Translating these lab achievements into mass production is another area of research that leaves plenty of questions open. Many different processes are suggested as suitable to this, with slot-die coating and inkjet printing both prominent in literature. These, and many of the other options, involve creating an ‘ink’ substance containing solvents and precursor materials, which is deposited onto a substrate and left to evaporate, forming the perovskite crystalline structure.
Understanding how the makeup of the ink will affect the evaporation process and the characteristics of the crystalline film will be vital in bringing perovskite solar cell production to scale. And while earlier research has made big steps in establishing the best precursor materials for the perovskite itself, research into solvent mixtures and ink formations for large-scale production is at a much earlier stage.
This is the focus of new research from scientists at the Helmholtz Zentrum Berlin (HZB). A group examined the crystallization process, aiming to define the most important characteristics of the inks, that will decide the performance of the perovskite after evaporation and crystallization. “The complex role of solvents and co-solvents in hybrid perovskite precursor inks on intermediate phase structure and film formation kinetics is not yet well understood,” state the researchers. “…an understanding of the interplay between coordination strength of a solvent and evaporation rates of precursor solutions enables prediction of the predominant hybrid perovskites intermediate solvate phases and the kinetics of their formation from mixed solvents.”
Their work is described in full in the paper Hybrid perovskite crystallization from binary solvent mixtures: interplay of evaporation rate and binding strength of solvents, published in Materials Advances. For the solvent, rheological properties, evaporation rate and formation of intermediate phases are identified as the most important factors to control.

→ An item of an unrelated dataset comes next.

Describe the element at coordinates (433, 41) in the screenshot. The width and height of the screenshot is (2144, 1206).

“In mixtures of solvents, evaporation is dominated by the most volatile component that evaporates the fastest This changes the ratio of solvents that are present upon crystallization,” explains Oleksandra Shargaieva, the paper’s lead author. “the formation mechanism critically depends both on the solvents evaporation rate and binding strength to the lead-halide.”

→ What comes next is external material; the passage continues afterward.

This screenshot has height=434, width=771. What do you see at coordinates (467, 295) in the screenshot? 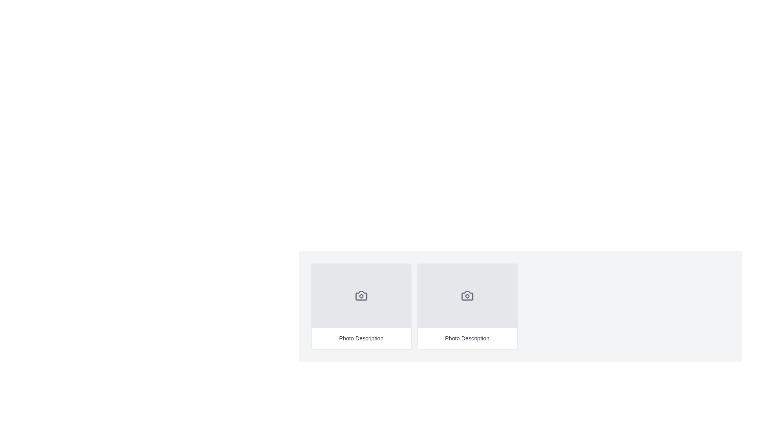
I see `the placeholder frame for image content, which has a gray background and a circular gray camera icon in the center, to upload an image` at bounding box center [467, 295].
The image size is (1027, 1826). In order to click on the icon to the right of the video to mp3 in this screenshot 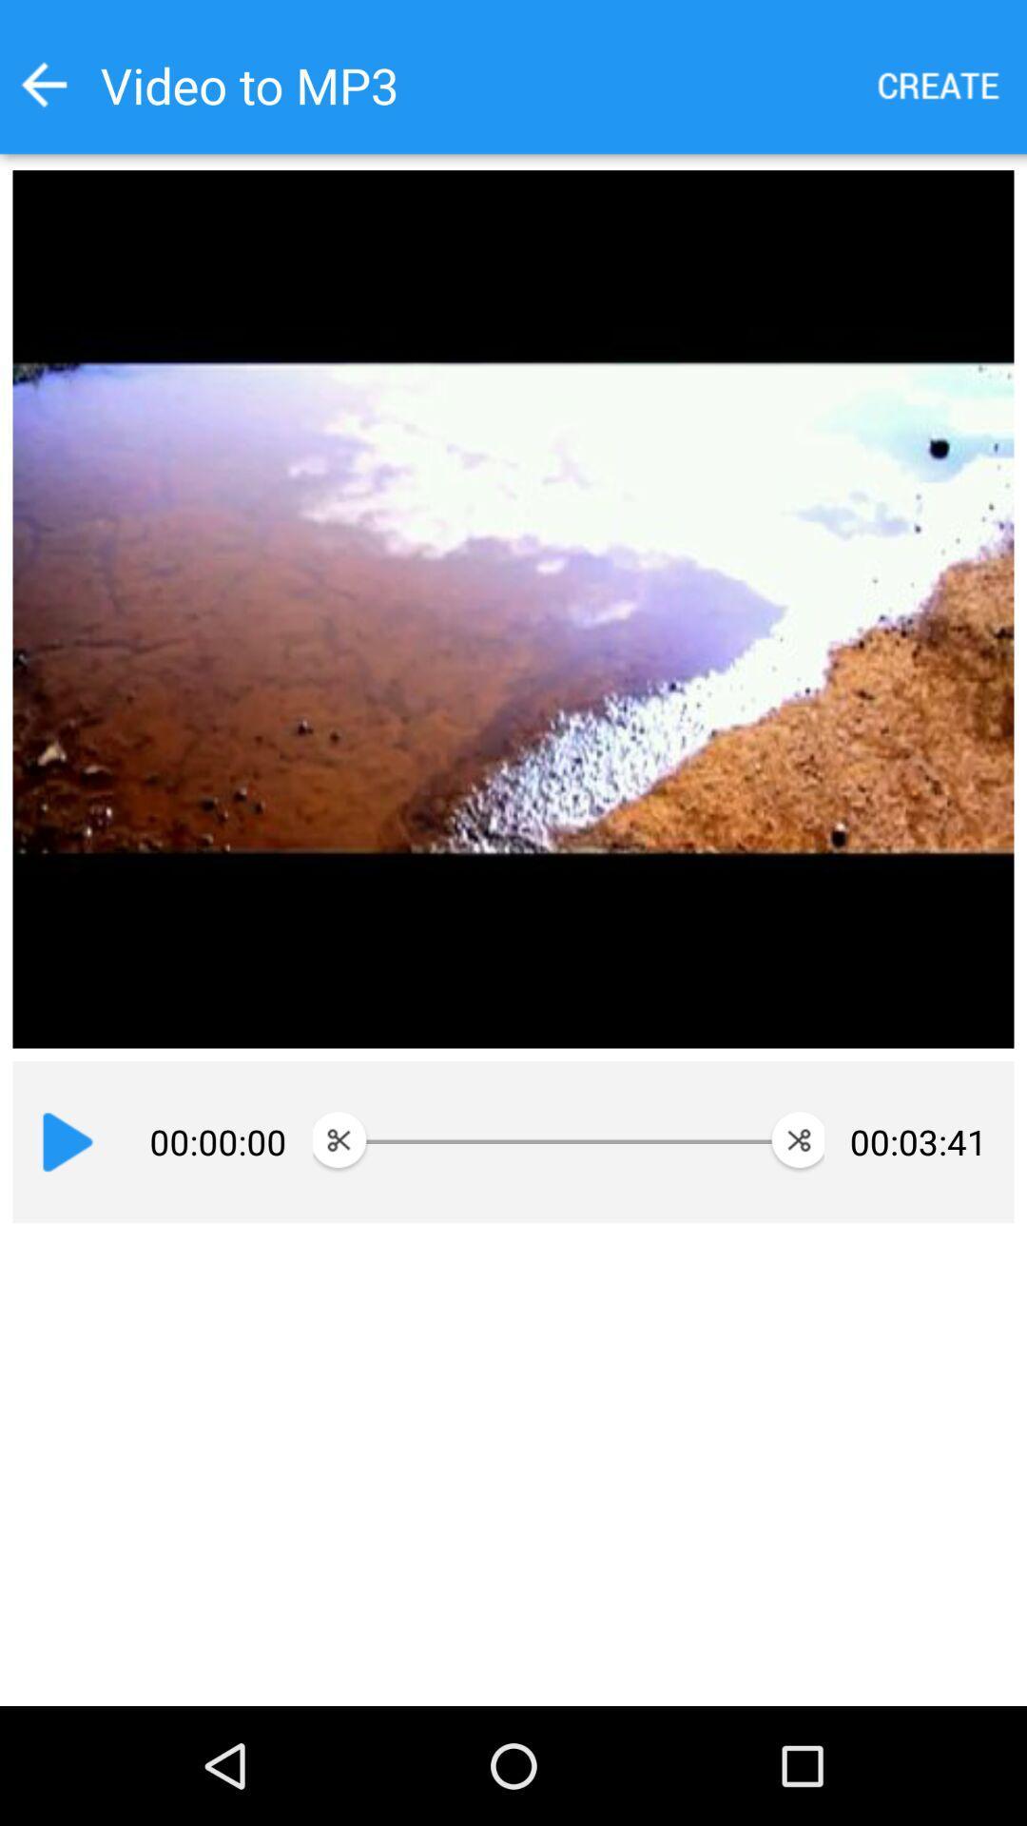, I will do `click(939, 84)`.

With the insights gained from this research, Shargaieva says that the group should be able to predict how a crystalline thin-film will form, based on the combination of materials in the ink. And this in turn should help to design suitable inks for a range of different manufacturing processes being trialed for perovskite cell production. “There is still a lack of systematic knowledge when scaling up from laboratory scale to industrial area sizes, says Eva Unger, leader of the young investigator group hybrid materials formation and scaling at HZB. “With these results we pave the way for further ink design to enable industrial-scale manufacturing or perovskite thin films of high quality.”